The models discussed below are therefore presented at a very high level of abstraction. But at the same time, they describe concrete criteria that can be applied to specific cases as well as to strategies for countering extremism.
The group radicalization framework presented here was derived from the study of propaganda and ideological texts produced by the white nationalist movement Christian Identity, al Qaeda, and Islamic State.13 The individual radicalization framework is derived from the study of online recruitment and behaviors for white nationalists and jihadists.14
It should be noted that the development and deployment of extremist ideologies are abstracted here, but they are not entirely abstract. Individual ideologues and extremist leaders deploy these frameworks for a variety of reasons, and they possess intangible qualities, such as charisma, that may help advance their arguments.15 For some, this may be a cynical exercise in power-seeking. Within Islamic State, for instance, some leaders were true believers, and others were simply exploiting social dynamics.16 Extremism is frequently a minority enterprise, even if leaders believe it will bring them power.
Osama bin Laden threw away his wealth and status to live in hiding and fight a hopeless jihad.
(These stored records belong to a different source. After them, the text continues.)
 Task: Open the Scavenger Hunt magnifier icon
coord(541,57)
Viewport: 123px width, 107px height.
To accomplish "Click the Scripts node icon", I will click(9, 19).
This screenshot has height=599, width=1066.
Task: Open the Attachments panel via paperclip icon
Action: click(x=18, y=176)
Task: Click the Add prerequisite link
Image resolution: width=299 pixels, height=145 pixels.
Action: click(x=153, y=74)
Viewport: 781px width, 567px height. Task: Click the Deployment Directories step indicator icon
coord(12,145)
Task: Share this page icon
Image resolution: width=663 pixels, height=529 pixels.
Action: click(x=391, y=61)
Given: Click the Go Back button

It is difficult to imagine that he acted out of any conventional power-seeking motive. For others, such as Adolf Hitler, it is unclear where the desire for power ended and true belief in Nazi ideals began, but the truth almost certainly lay somewhere between those poles.17 In contrast, the demonization and subsequent extermination of the Cathars by a series of Roman Catholic popes in the eleventh century was driven by a number of purely secular and political considerations, although some element of belief came into play.18
The process of becoming an ideologue or believer and the process of leading or joining a group of extremists are ultimately individual journeys, with almost as many variations as there are participants. But that journey almost always falls within a unifying social framework of ideas and texts that we can understand and apply. As Hannah Arendt writes, citing Plato, political entities “do not spring from oak and rock,” but neither do they “spring from within our particular and individual selves.”19
The preceding chapters define the elements of group radicalization as a series of postulates that we can place in a rough sequence. Not every extremist movement will pass through these stages in exactly the same order. But in order to qualify as extremist using the definition in this book, a movement must take the following steps:
These four conditions place a movement on the extremist spectrum. Once on the spectrum, a movement can radicalize (by adopting increasingly negative views about the out-group and endorsing increasingly hostile action), or it can moderate (by mitigating its views of the out-group or shifting to a lower scale of hostile action, such as abandoning an ideological commitment to genocide in favor of segregation). As a noun, the word moderate implies a nonextremist orientation, but as a verb, it denotes movement to a less extreme orientation. Extremist groups can “moderate” without becoming “moderates.”
After these four conditions are in place, an extremist movement must flesh out each category of description by linking it to sources of information, including historical information, scriptures and prophecy, news (real and fake), analysis, and conspiracy theories. As these details are filled in, a movement’s identity construction becomes more robust. As more negative information is collected about the out-group, the scale of the crisis becomes more extreme, and the prescribed solution becomes more violent.
As the process of radicalization proceeds, the identity construct is paired with the crisis-solution construct to create the extremist value proposition:
The study of extremist recruitment practices suggests that individual radicalization is similar to any process of political mobilization but with an emphasis on identity and on crisis-solution constructs.20 An individual who becomes radicalized will usually pass through the following stages, not necessarily in this order:
Some people take years to go through the process of radicalization, from its initial stages to the decision to act; others speed through it in months or even weeks. Some individuals will leapfrog past certain steps. So-called lone wolf terrorists may skip some of these steps entirely. However, if people carry out lone-wolf-style attacks without having significantly engaged with this radicalization process, we should question whether they should be properly understood as extremist adherents or as pathological mass killers. Members of the latter category may loosely invoke an extremist movement they have not meaningfully engaged with.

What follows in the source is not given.